Literary Famine

Posted: March 18, 2012 in Uncategorized

We’ve all read various blog posts about the new age of publishing. Internet users have access to an endless stream of information and entertainment, good and bad. I keep seeing statements about filtering out self-published titles from those of “reliable” publishers. Really? Does the publishing world expect to survive by sheer snobbery alone?

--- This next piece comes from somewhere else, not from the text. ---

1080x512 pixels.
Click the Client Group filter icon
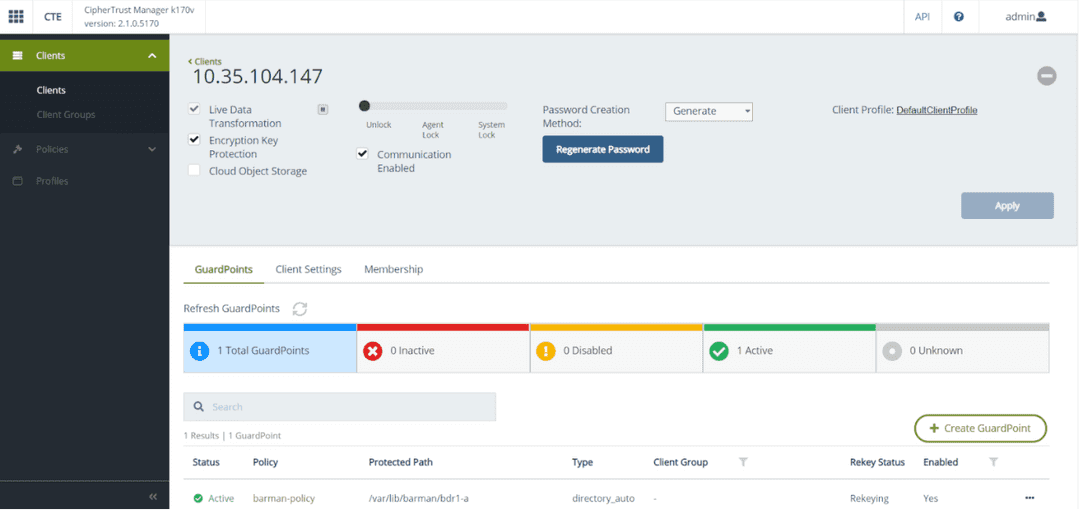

Business models and traditional marketing methods used by publishers for centuries have been turned on their sleeping heads while ballsy start-ups take the world by storm. Writers are becoming published authors with the click of a mouse and a URL. Some of these self-confident individualists are actually grabbing the Brass Ring and winning. All of this is a Darwinian wet dream. Some dinosaurs will ignore the changes while they wait for destruction. Some will diversify and survive. It’s that simple. Coca-Cola diversified but kept the original formula as a foundation to fuel growth.

Today’s big publishing houses are at a crossroads. Adapt or become extinct. How has the publishing industry responded to the changing market? By playing the blame game. The problem is, they can’t decide who to blame.

I buy eggs from a local farmer. New chickens lay eggs. Old chickens become stew. To sustain his future business he reserves some of the eggs and hatches them. He nurtures them through hatching and their painful awkward weeks until they become egg layers. This is called a sustainable marketing plan.

The Big Six (or Big Five) are too reliant upon their old chickens. But what about tomorrow? What about ten years from now? Who do they blame for their inevitable failure? The chicken or the egg? Sure, a few bad eggs can impact future growth. But what happens if you never hatch any of them?

Back to my local farmer. He sells organic eggs for $1.20 a dozen. Cheap Cheap. The local market sells them for up to $5.00 a dozen. He sells about 20 dozen eggs a day compared to less than three dozen at the local market. Why is the farmer doing so much better? It’s not just pricing. It’s the fact that I can order my eggs and they’re delivered to my door. They come in various sizes and shades of brown, but they’re still just eggs. I’m getting the same thing from the little egg that I do from the big one.

I’m happy to see publishers opening new e-book divisions and publishing up to sixty books a year. They could do more. They could nurture today’s eggs into becoming something positive. Something nourishing.